09.03.2010  18:11 Uhr

Von Daniela Biermann / Als erster Helfer von »Apotheker ohne Grenzen« traf Dr. Julia Micklinghoff am 20. Januar im vom Erdbeben zerstörten Haiti ein. Mit der Pharmazeutischen Zeitung sprach die Apothekerin über knappe Schmerzmittel, Amputationen ohne Vollnarkose und wie selbstverständlich Hilfe sein kann.

»Wie war’s in Haiti?« Diese Frage wurde Dr. Julia Micklinghoff in letzter Zeit oft von Bekannten gestellt. Was soll man auf so eine Frage antworten? Die junge Apothekerin weiß es nicht. Schließlich war sie nicht im Urlaub, sondern hat den Erdbebenopfern in einem bitterarmen und zerstörten Land geholfen.

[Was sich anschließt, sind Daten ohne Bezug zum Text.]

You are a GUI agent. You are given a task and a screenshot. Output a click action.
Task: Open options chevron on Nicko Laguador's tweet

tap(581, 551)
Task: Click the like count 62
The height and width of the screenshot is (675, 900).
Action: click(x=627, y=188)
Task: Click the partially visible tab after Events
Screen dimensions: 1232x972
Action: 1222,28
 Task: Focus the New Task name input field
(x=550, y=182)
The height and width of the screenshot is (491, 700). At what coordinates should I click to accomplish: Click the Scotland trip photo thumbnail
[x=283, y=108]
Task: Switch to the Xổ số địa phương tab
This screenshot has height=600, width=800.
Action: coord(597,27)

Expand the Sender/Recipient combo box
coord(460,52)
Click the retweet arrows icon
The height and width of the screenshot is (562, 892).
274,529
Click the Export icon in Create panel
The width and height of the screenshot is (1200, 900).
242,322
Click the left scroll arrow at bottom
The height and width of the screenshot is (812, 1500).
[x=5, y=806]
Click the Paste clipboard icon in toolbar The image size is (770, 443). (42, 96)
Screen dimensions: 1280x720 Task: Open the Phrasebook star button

Man merkt ihr an, dass sie auch nach zwei Wochen noch nicht wieder richtig im winterlich grauen Hannover angekommen ist. Auf die Frage, warum sie sich sofort freiwillig gemeldet hat, antwortet sie schlicht: »Man hilft einfach.«

 

Das ist kein Abenteuerurlaub

 

Seit etwa zwei Jahren ist sie Mitglied bei Apotheker ohne Grenzen. Im September 2008 nahm sie an einer Schulung in Oberbayern teil, die die Hilfsorganisation zur Voraussetzung für einen Auslands­einsatz macht. »Ein Wochenende im Wald haben wir unter sehr einfachen Bedingungen verbracht«, erzählt Micklinghoff. Es ging um Teambildung, das Verhalten in Gebieten mit Minenfeldern und andere Sicherheitsfragen. So ein Wochenende kann nur bedingt auf einen Einsatz im Katastrophen­gebiet vorbereiten, sagt Micklinghoff, »aber man bekommt schon ein Gefühl dafür, ob man sich für einen Auslandseinsatz eignet. Es wird klar, dass das kein Abenteuerurlaub ist.«

 

Es ist das erste Mal, dass die 31-Jährige in ein Katastrophengebiet reist. Erfahrungen aus Entwicklungsländern hat sie jedoch bereits. Sie war erst kurz zuvor aus Nepal zurückgekommen, als sie die Bilder des Erdbebens am 12. Januar im Fernsehen sah. »Ich habe mich sofort bei Apotheker ohne Grenzen gemeldet. Da ich gerade zwischen zwei Jobs steckte, hat es zeitlich gut gepasst«, sagt sie wie selbstverständlich. Dass sie ihren Skiurlaub für den Einsatz absagen musste, scheint kein großes Opfer gewesen zu sein. »Ich wollte schon seit Längerem bei einem solchen Einsatz helfen.«

 

Dann ging alles ganz schnell: Innerhalb weniger Stunden kommt die E-Mail von Apotheker ohne Grenzen, dass ein Team aus Ärzten, Rettungsassistenten und Krankenschwestern von Humedica nach Haiti fliegen wird und vermutlich ein Pharmazeut gebraucht wird. Am Freitag, drei Tage nach dem Beben, steht der Abflug fest. Telefonische Briefings, die Familie beruhigen und ein paar Fachbücher einpacken – zur Vorbereitung bleibt kaum Zeit. Die Humedica-Leute lernt sie erst am Flughafen kennen. Natürlich habe sie ein bisschen Angst gehabt. »Es war überhaupt nicht klar, wie die Sicherheitslage aussieht und wo wir schlafen werden.« Wir, das sagt Micklinghoff oft. Gemeint ist das Humedica-Team und im späteren Verlauf des Hilfseinsatzes die nachrückenden Kollegen von Apotheker ohne Grenzen.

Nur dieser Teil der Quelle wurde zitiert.